I'm a teacher. That's why, in my classroom, we're trying to move to a Flipped Classroom model. It's where, instead of doing homework like worksheets/skills practice, students watch the instruction at home on the internet (or on a smartphone). Then during class, they do the practice and application.

So students watch a video that has a lecture on calculating molar weight at home, then they come to class, check for understanding and do the lab where they calculate molar weight. Compare that to getting a lecture on molar weight with a few examples and checking for understanding in class, then being given a worksheet with examples as homework, then skipping the lab because there's no time to do it.

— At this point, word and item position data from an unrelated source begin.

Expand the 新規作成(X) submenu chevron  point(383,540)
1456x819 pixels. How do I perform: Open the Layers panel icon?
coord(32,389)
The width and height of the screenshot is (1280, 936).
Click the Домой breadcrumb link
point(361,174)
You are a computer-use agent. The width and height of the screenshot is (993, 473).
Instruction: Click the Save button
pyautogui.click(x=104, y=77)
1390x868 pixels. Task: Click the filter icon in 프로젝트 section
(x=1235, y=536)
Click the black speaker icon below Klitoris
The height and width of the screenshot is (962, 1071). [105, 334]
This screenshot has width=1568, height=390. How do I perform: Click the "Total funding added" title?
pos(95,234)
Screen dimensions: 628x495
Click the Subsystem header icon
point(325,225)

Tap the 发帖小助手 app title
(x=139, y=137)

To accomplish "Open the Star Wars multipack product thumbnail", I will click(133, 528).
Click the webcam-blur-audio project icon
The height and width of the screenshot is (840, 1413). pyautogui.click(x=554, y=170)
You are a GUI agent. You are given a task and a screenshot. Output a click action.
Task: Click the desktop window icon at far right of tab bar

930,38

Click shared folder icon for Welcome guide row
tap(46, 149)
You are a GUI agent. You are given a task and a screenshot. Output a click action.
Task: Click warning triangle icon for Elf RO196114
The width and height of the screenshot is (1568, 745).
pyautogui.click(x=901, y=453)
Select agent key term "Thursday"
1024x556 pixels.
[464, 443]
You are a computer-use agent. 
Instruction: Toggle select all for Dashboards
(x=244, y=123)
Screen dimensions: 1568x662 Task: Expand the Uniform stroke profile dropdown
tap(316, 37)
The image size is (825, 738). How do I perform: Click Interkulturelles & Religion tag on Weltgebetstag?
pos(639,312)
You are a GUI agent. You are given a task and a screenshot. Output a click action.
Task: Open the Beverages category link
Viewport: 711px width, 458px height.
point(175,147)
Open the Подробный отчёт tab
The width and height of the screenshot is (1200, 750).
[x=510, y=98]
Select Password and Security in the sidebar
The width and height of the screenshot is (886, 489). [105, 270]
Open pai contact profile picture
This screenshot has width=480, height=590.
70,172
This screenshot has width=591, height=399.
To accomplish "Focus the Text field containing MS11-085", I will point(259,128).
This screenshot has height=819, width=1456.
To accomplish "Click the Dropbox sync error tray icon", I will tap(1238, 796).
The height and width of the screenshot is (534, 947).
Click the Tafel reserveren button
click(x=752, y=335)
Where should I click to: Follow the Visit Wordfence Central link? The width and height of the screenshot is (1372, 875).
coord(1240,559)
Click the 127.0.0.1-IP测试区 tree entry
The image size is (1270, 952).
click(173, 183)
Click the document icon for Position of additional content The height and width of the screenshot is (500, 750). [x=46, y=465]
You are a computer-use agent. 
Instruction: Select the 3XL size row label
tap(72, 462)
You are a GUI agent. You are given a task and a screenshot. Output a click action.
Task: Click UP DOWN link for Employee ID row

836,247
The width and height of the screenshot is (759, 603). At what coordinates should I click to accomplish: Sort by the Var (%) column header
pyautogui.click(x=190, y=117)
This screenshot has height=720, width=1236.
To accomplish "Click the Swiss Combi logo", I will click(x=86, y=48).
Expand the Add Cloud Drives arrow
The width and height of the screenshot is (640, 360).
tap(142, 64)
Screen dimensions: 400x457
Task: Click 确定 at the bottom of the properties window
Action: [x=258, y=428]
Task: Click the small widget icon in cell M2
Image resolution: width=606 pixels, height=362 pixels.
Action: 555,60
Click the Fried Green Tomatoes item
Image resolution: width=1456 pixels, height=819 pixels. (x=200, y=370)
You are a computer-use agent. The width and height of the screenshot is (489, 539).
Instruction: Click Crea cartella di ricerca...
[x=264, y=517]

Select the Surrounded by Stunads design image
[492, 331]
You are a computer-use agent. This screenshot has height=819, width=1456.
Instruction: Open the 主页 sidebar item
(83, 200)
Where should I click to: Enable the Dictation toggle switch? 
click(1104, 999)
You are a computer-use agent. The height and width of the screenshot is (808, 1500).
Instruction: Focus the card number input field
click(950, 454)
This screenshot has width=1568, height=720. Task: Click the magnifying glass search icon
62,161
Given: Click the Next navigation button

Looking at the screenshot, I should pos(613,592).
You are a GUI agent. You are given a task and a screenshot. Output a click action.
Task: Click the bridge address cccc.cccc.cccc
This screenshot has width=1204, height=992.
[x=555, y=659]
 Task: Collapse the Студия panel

Maybe I'll put together a post about it.
posted by guster4lovers at 3:14 PM on February 8, 2012 [4 favorites]

I don't understand why kids have to do so much homework. I really don't. After school is for playing outside, then there is dinner and cleaning up, and then an hour between 7 and 8 for family interaction. Typically, we try to spend a maximum of 30 minutes on homework at this time, but it's not possible because there are so many projects, and instructions to look stuff up on YouTube and find photos and download them and print them out and create "rap songs" and book covers and all sorts of other stuff that should be done during class time.

Homework is intended to reinforce what is taught during the day, not to engage in and learn new concepts.